Susan's murder had made little impact on the national stage, but the case remained a very big deal in Cambridge. "Never within the memory of man did so large a concourse of persons assemble to witness an execution," The Times reports. "Long before daybreak, every street and road leading into this town exhibited the appearance of a fair-day. From six o'clock in the morning until the hour appointed for the execution, 12 o'clock, the streets were one living mass.

"The place where the gallows was erected was in front of the debtors' door of the county gaol, which is situated on Castle Hill. It is surrounded by a large green, in the centre of which is an extensive mound, 60 or 70 feet high. The whole of this place, and the mound from the base to the summit, was crammed with spectators, nearly two-thirds of whom were women and children." The ballad sheet adds that the crowds that day "could not be computed at less than from 30 to 43,000."

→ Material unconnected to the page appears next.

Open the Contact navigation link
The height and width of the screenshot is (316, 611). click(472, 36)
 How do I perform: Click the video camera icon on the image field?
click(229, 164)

The size of his audience seemed to surprise Elias as he reached the foot of the scaffold. "On reaching the first flight of steps, he paused for a moment, as if startled by the immense crowd which had assembled opposite," The Times says. "He soon, however, recovered himself, and actually ran up the remaining steps with a firm and elastic tread, and placed himself under the fatal beam."

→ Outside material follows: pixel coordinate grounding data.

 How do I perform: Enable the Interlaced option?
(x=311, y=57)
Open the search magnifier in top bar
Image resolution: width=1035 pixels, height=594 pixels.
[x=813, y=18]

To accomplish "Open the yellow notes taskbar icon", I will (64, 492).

Mary took her place alongside Elias, and William Calcraft, the hangman, stepped forward. "As the drop fell, shrieks were heard proceeding from some women in the crowd, and the cry of 'Hurrah!' from a single voice in the immediate vicinity of the scaffold," The Times continues. "The bodies, having been suspended the usual time, were taken down, conveyed into the gaol and buried within its precincts."


Notes

Elias's remark that he "had a bastard child coming" suggests Mary may have been pregnant, but there's no hint that's the case anywhere else in the records I've seen. The law did not permit pregnant women to be executed, so perhaps Elias was referring to another baby mama here, or was simply mistaken about the pregnancy.

When Mary asked Elias about the morality of poisoning for love, she had in mind the case of 18-year-old Catherine Foster, who'd been hanged for just that crime at Bury in 1847. "Catherine Foster was a simple-minded woman who poisoned her husband with arsenic in November 1846, just three weeks after their marriage," says Foxearth & District Local History Society. "The crime was discovered when he vomited in the garden and the hens mysteriously died. She readily confessed to the crime; she had married him to please her mother, and loved another man, so she cooked his suet dumplings in arsenic."